→ What you have to do
Scan the records for "computer". Show the matching lines.
Content starts
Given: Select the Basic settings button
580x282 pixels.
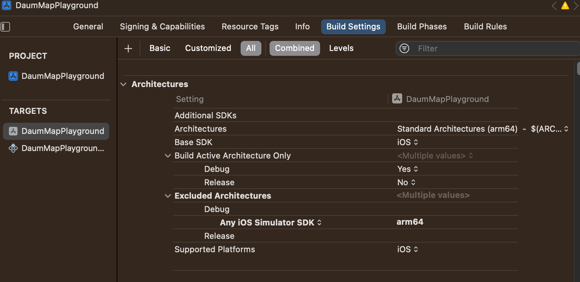Looking at the screenshot, I should click(160, 48).
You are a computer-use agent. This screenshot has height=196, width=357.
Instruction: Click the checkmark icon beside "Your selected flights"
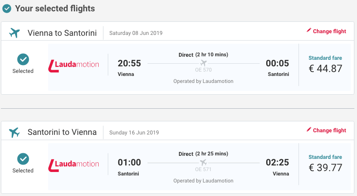point(7,9)
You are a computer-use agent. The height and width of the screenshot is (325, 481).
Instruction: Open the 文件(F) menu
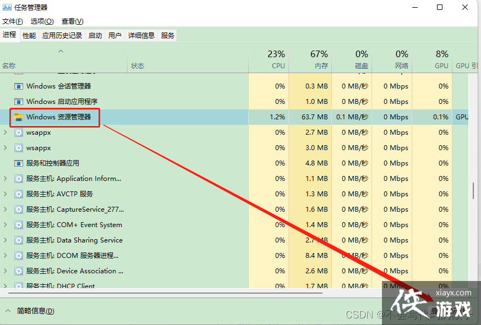pos(13,21)
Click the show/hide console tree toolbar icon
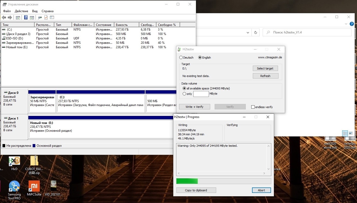Image resolution: width=357 pixels, height=203 pixels. coord(18,18)
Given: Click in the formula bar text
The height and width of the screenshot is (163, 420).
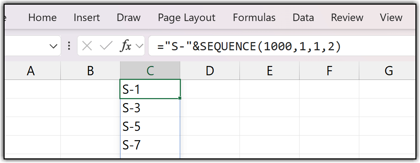Looking at the screenshot, I should (249, 46).
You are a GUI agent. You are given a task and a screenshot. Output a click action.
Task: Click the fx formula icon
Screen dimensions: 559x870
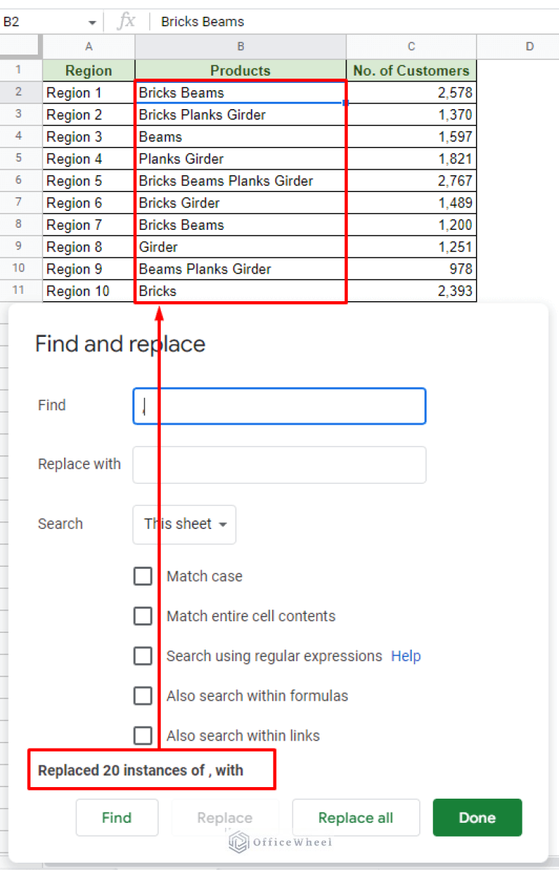(x=127, y=21)
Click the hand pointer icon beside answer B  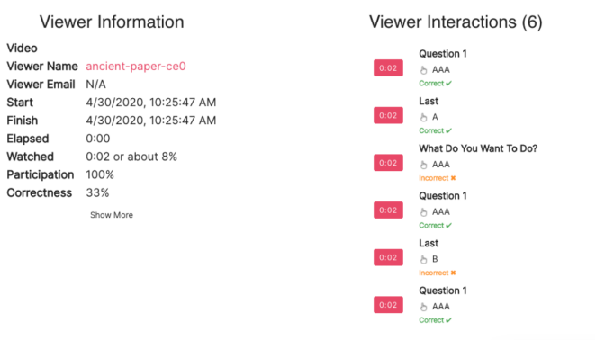(x=423, y=259)
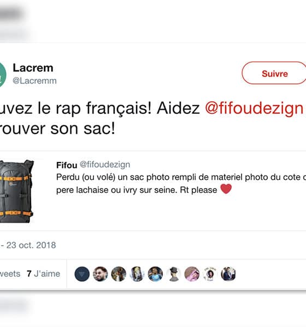
Task: Open the quoted tweet text about the lost bag
Action: (181, 184)
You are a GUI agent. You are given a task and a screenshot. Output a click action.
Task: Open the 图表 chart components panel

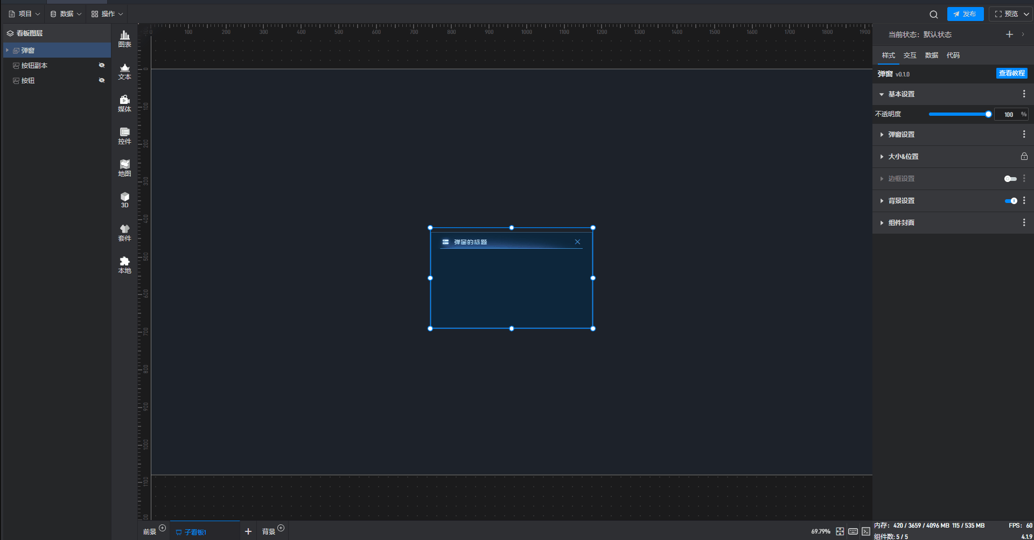(124, 39)
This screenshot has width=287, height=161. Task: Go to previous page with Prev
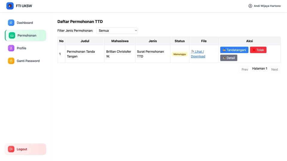(245, 69)
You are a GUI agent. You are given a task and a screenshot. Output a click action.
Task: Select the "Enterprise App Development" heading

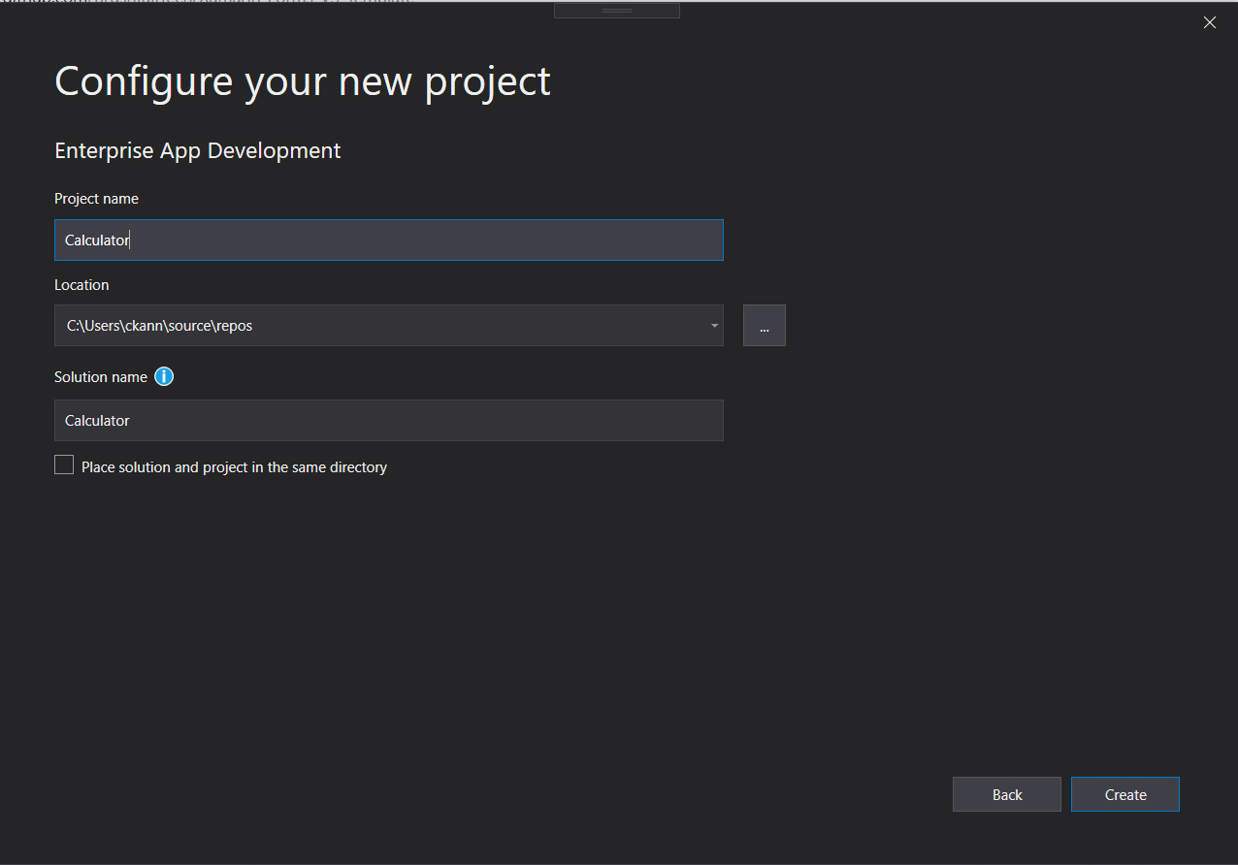[x=197, y=150]
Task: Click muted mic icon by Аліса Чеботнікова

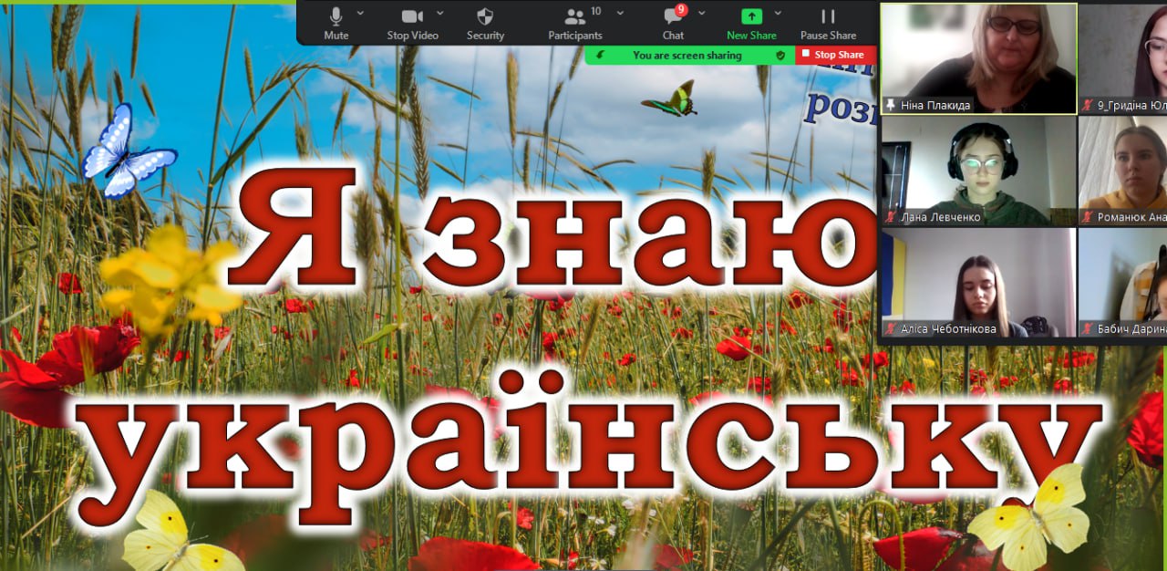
Content ends
→ Reply
You are a computer-use agent. This screenshot has height=196, width=357.
You are a computer-use agent. The height and width of the screenshot is (325, 481).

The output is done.